Some values of M are much better than others. For example, if M is even,
h(K) will be even when K is, and odd otherwise. This will lead to a
substantial bias (clustering) in many files. It would be even worse to
let M be a power of the radix of the computer, since K mod M would then
be simply the least significant bits of K, which loses the chance to
let the highorder of K participate in the collision-avoidance process.

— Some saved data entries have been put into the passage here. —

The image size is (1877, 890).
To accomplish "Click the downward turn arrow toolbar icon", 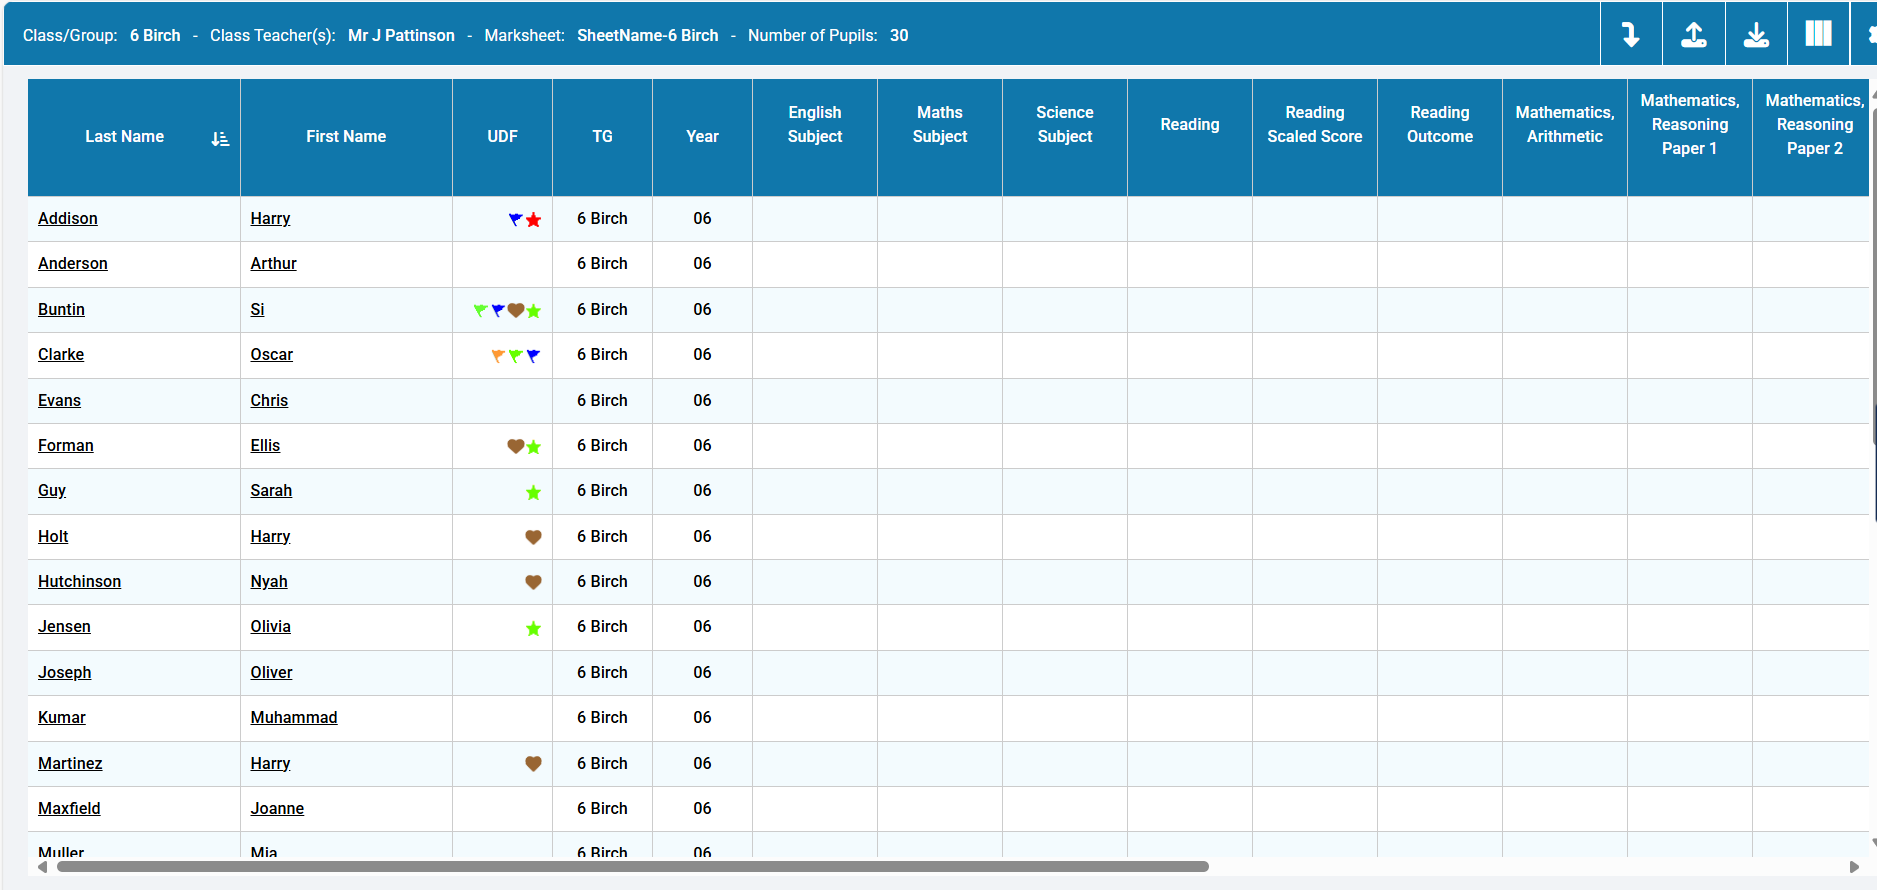I will pyautogui.click(x=1631, y=35).
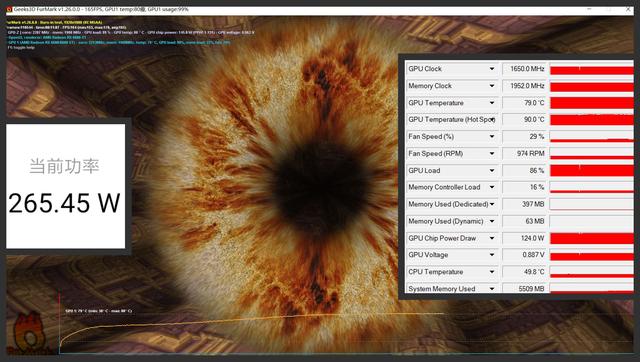Image resolution: width=640 pixels, height=362 pixels.
Task: Open the Memory Controller Load dropdown
Action: [x=492, y=187]
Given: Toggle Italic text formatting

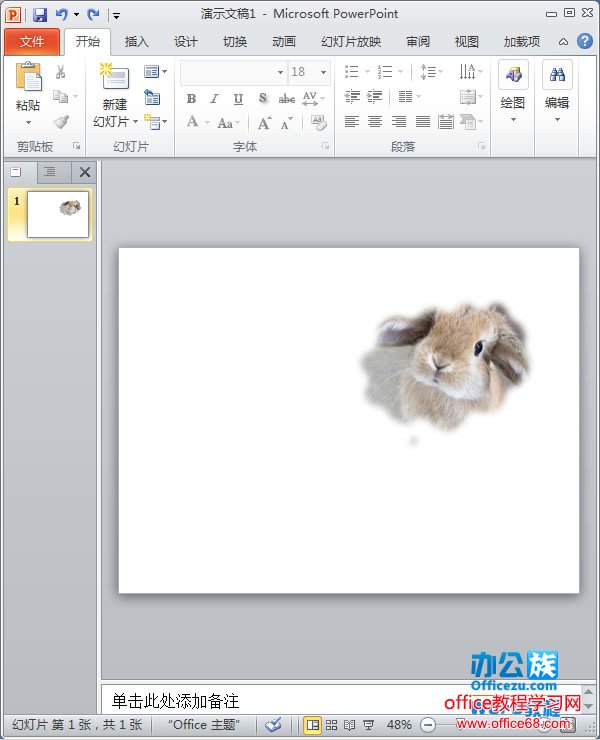Looking at the screenshot, I should [x=214, y=99].

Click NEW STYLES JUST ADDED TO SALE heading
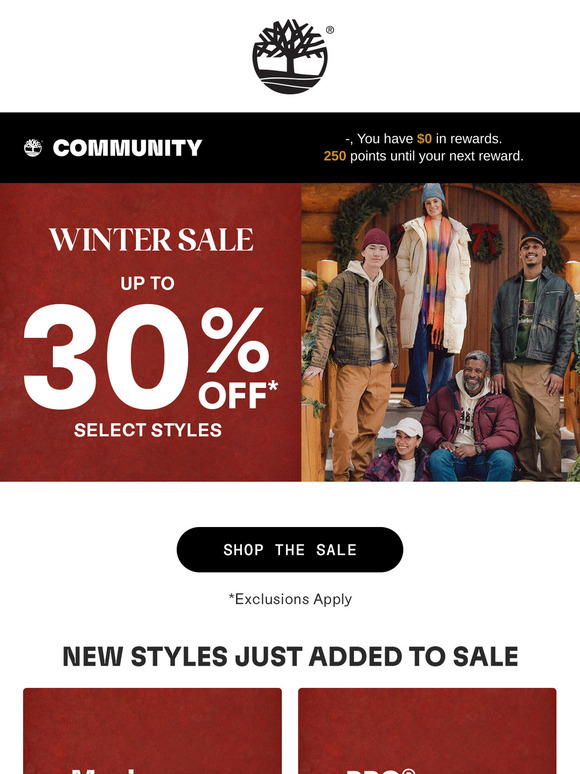pos(290,657)
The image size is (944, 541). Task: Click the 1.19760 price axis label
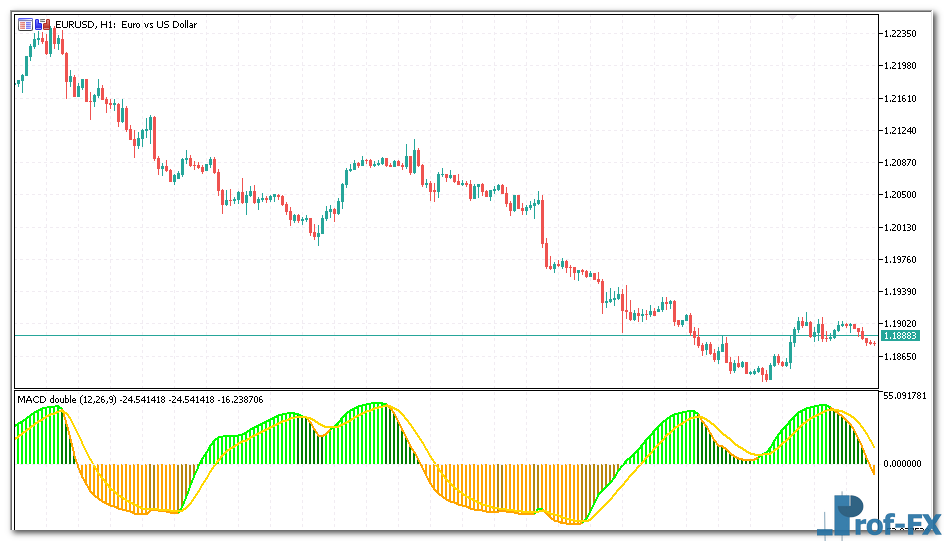[901, 260]
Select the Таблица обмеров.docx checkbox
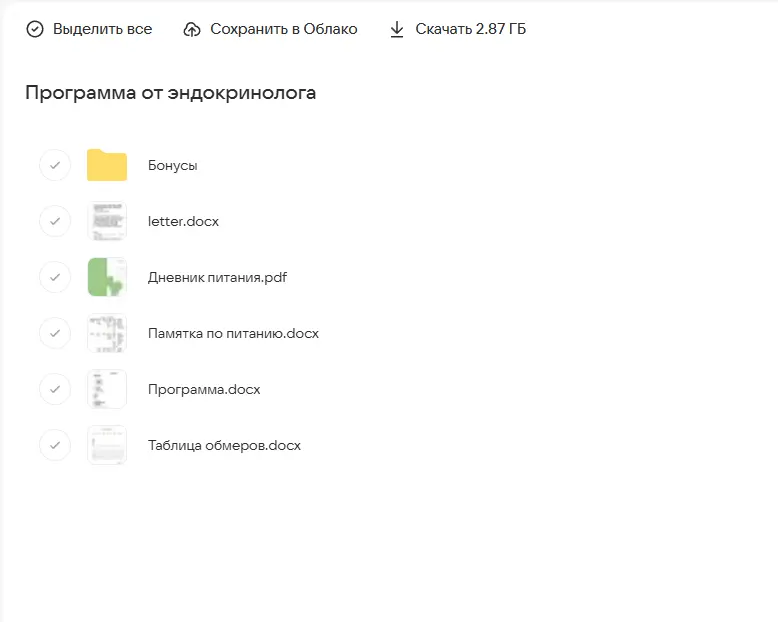This screenshot has width=778, height=622. pos(55,445)
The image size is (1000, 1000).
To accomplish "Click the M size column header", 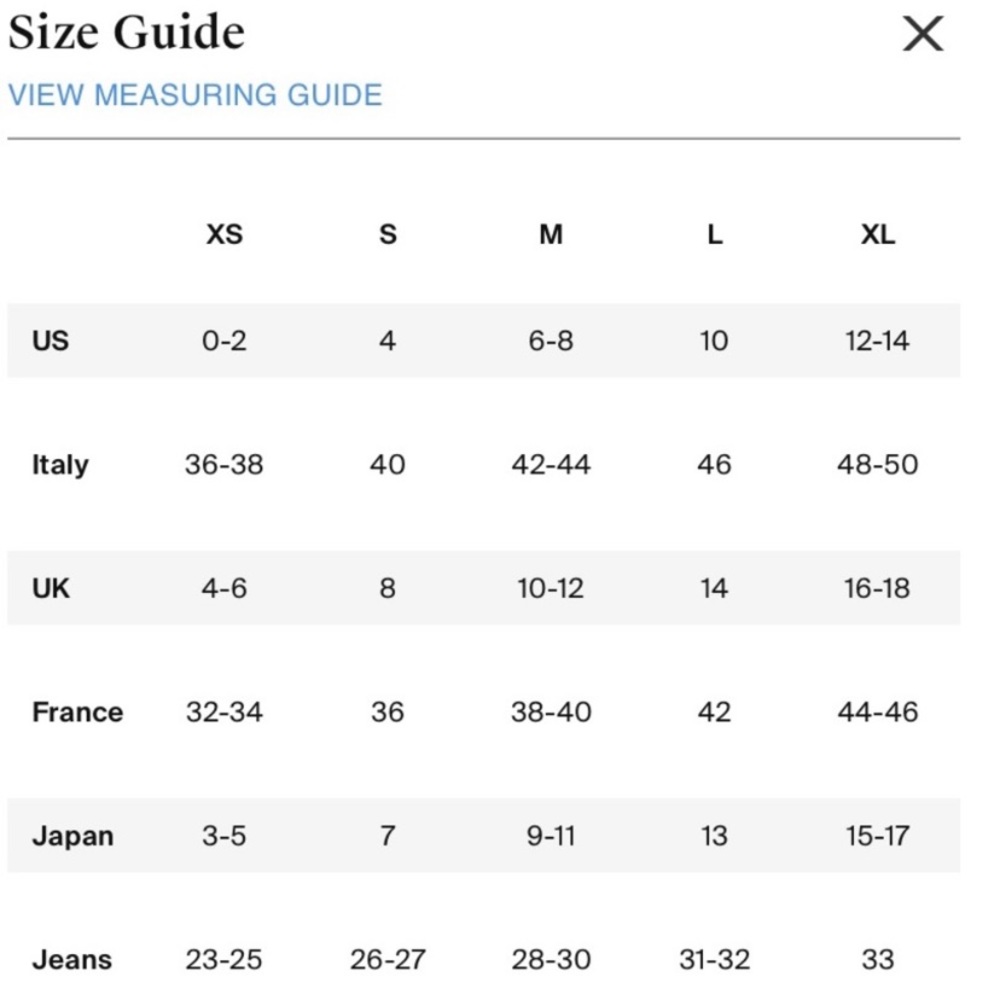I will [x=551, y=235].
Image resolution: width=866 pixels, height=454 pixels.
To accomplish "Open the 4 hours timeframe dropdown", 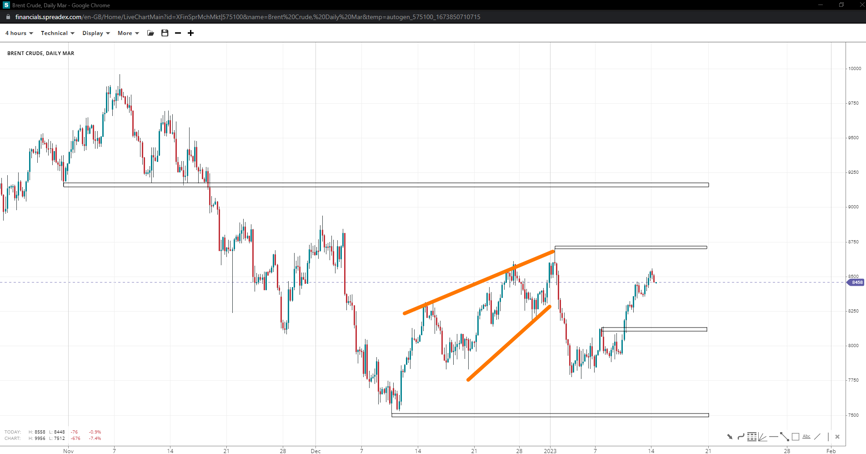I will tap(19, 33).
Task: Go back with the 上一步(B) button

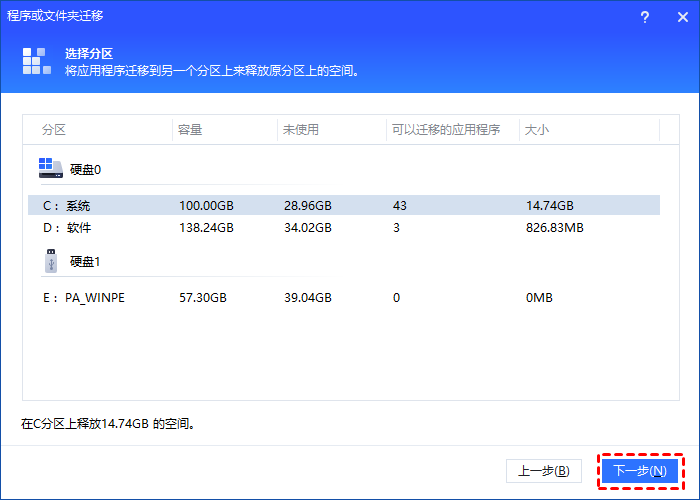Action: pyautogui.click(x=544, y=470)
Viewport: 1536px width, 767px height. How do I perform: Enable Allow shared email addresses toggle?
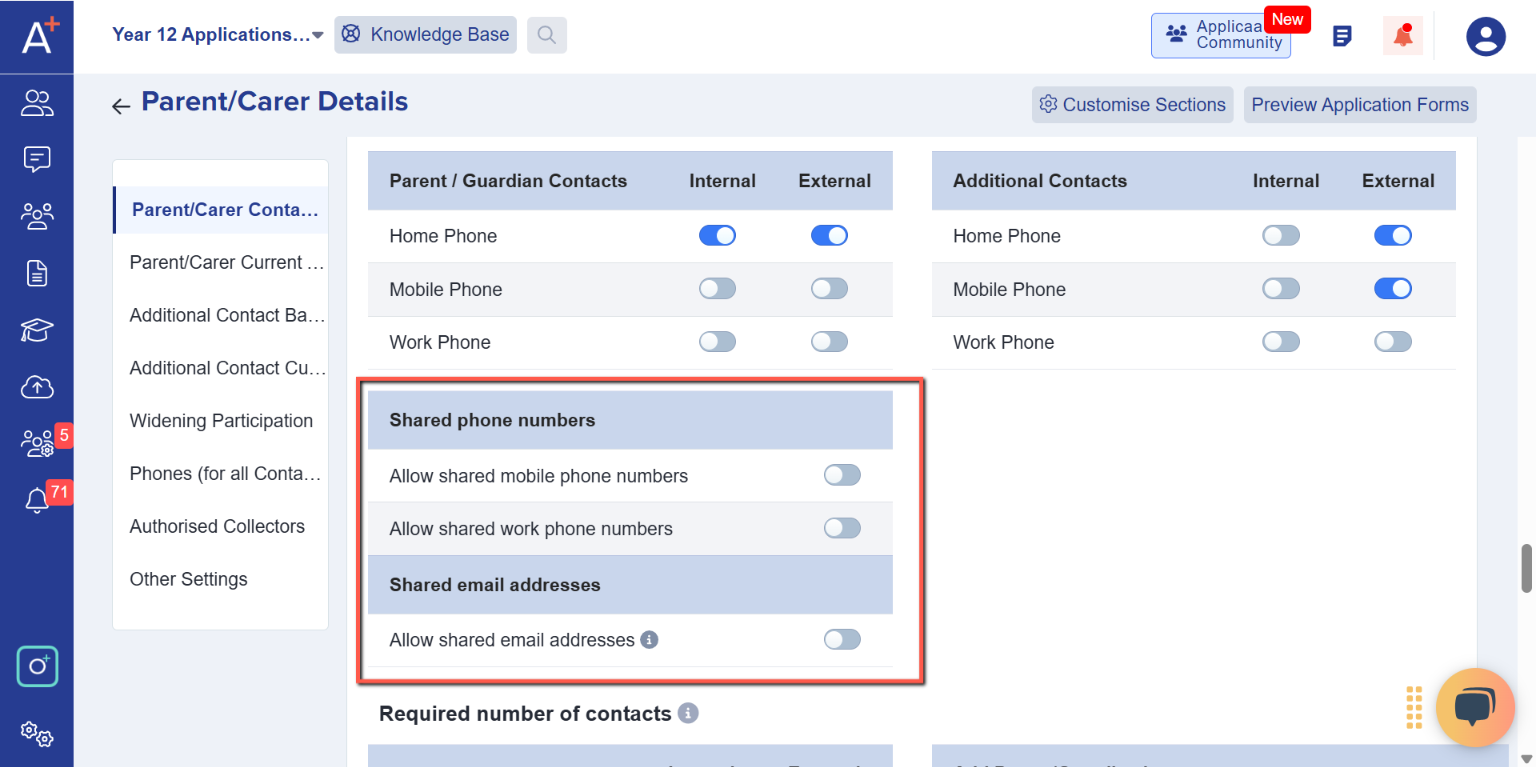pyautogui.click(x=842, y=640)
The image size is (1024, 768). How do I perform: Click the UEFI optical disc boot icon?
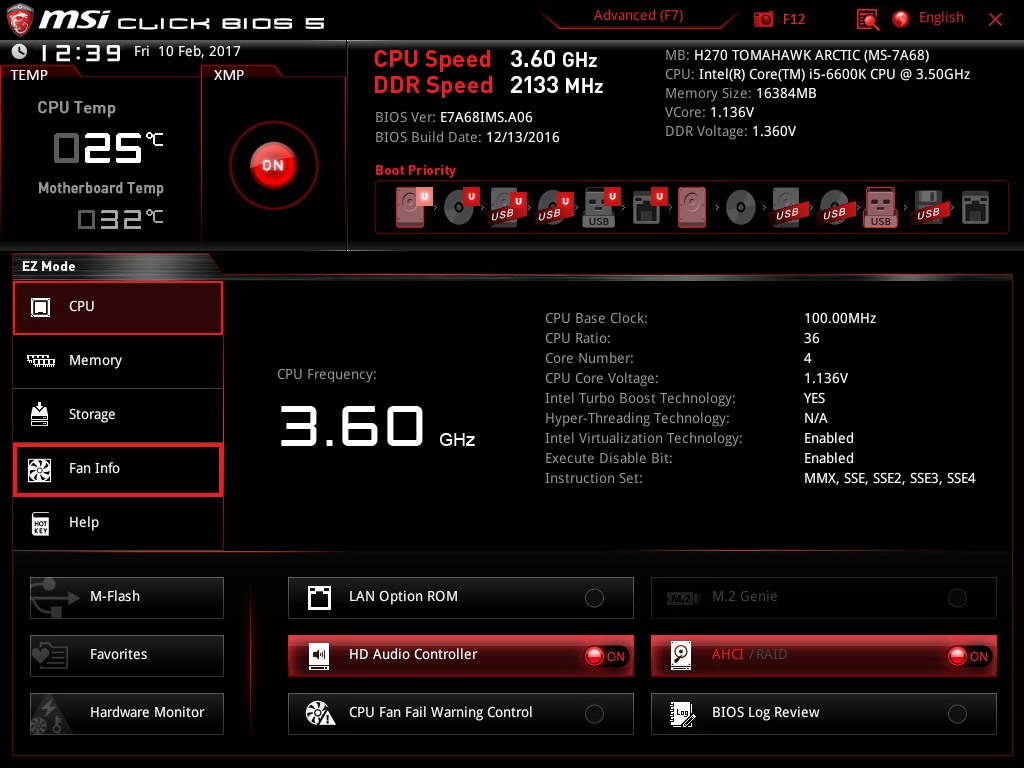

Similarly, M probably shoudn't be a multiple of 3, since, if the keys
are alphabetic, two keys which differ only by a permutation of letters
would then differ in value by a multiple of 3, since 10**n mod 3 =
4**n mod 3 = 1).

In general, we want to avoid values of M which divide r**k +/- a, where
k and a are small numbers and r is the radix of the alphabetic character
set (typically 64, 128, 256 or 100), since a remainder modulo such a value
of M tends to be largely a simple superposition of the key digits.

BY INDUCTION, THE 4TH PARAGRAPH ABOVE SUGGESTS THAT M BE PRIME, SINCE
CORRESPONDING ARGUMENTS CAN BE CONTRUCTED OTHERWISE. AND THE 5TH PARAGRAPH
COMPELS A CHOICE OF M TO BE SUCH THAT r**k = +/- a mod M FOR SMALL k AND
a [PARAPHRASE BY CLIFF BAMFORD].

Hope this helps. Knuth devotes a whole section (6.4) to hashing, if
you want more details.

Cliff Bamford
Nonresident consultant at Rand,
2902 Pine St, SFO, 94115.